Our own CEO, Troy McQuagge offered to let us come stay in his own house in Texas,” says Matt. “Connie Davis offered to load up all her tools and help us do the repairs. Randy Hildebrand, offered to bring furniture for us and other people who lost everything who live near us. Dan Ashfield offered to drive a fifth wheeler – a 40-foot camper – from Phoenix, Arizona all the way to my house and leave it here so we could live in it.”
“It’s been amazing,” says Missy. “Even one of our agents who lives in the area waded through waist-deep water with a golf club in his hand. I asked him why he had a golf club… he said he figured we might want to beat the hell out of some sheet rock in the house. He was right. You truly do find out who your friends are and what great people you work with. When life happens, we take care of each other.”
And taking care of others is really Missy’s mission and belief: “Life is about everybody else in your world. That’s who I am. I think if people focused on everybody, instead of self, then self takes care of its own.
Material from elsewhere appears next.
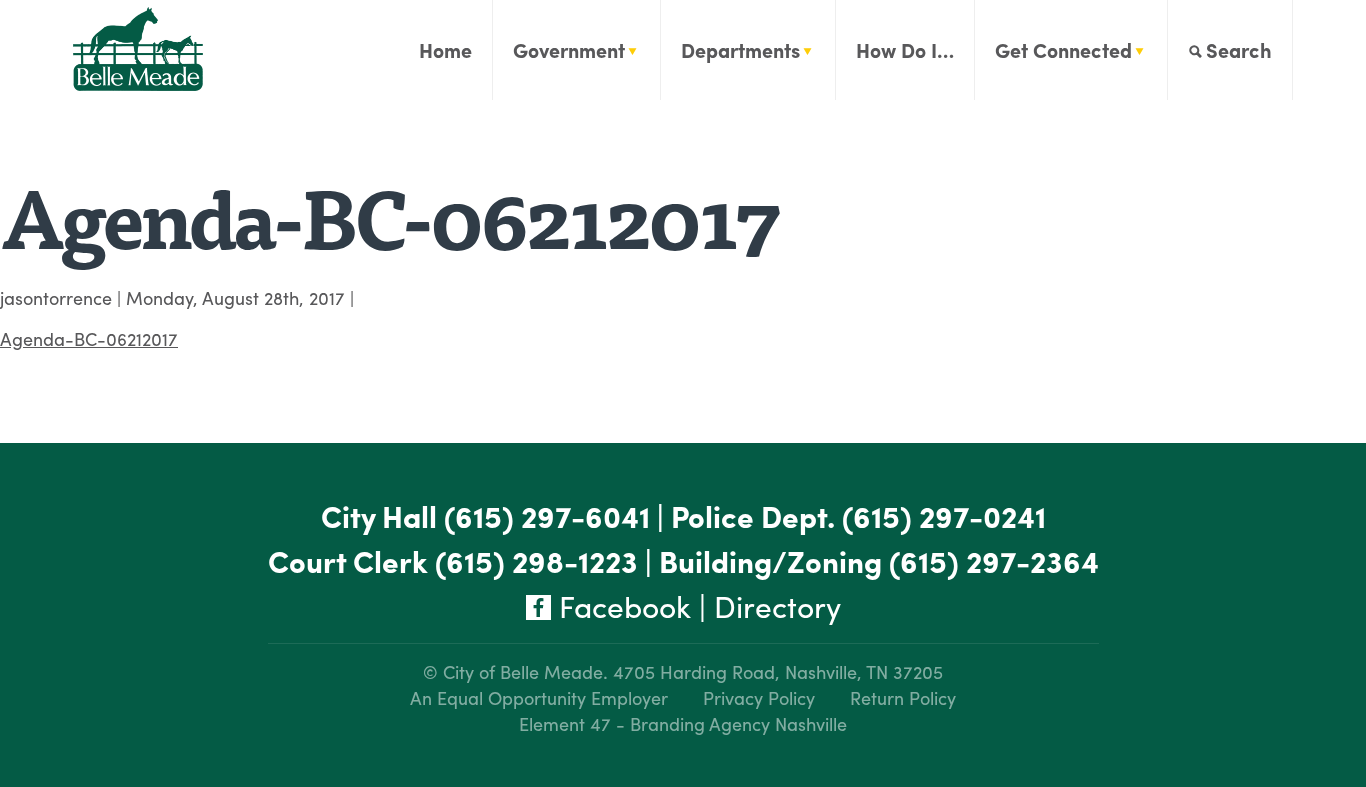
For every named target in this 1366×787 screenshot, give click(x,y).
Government (569, 49)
For me with everything we’ve been through in our marriage and the struggle of raising a family it could have been all about me. But if I take care of everybody else my needs get taken care of in the process.”
Matt echoes similar sentiments: “If you narrow it down it’s the people who love you and the people you love. They will always be there for you, regardless of whether you need them or not, or even think you do. Just doing the little things for others is what makes the real difference. It’s easy to throw away a problem, it’s hard to fight through it and do the little things that matter, but if you do you can accomplish almost anything. There is always someone to reach out and help if you are willing to allow them in your life. Never give up, never give in, never quit.”
Never quit – just ask Missy – imagine if she never sent that little gift to this special guy on his big day 35 years ago.
When the red rose was delivered to Matt on the morning of his wedding day – his marriage to someone else – there was a note attached with a simple message, an omen of a lifetime to come. The message was pure and simple: “I will always love you.”
The note was anonymous. But Matt knew who it was from and now love runs through it all.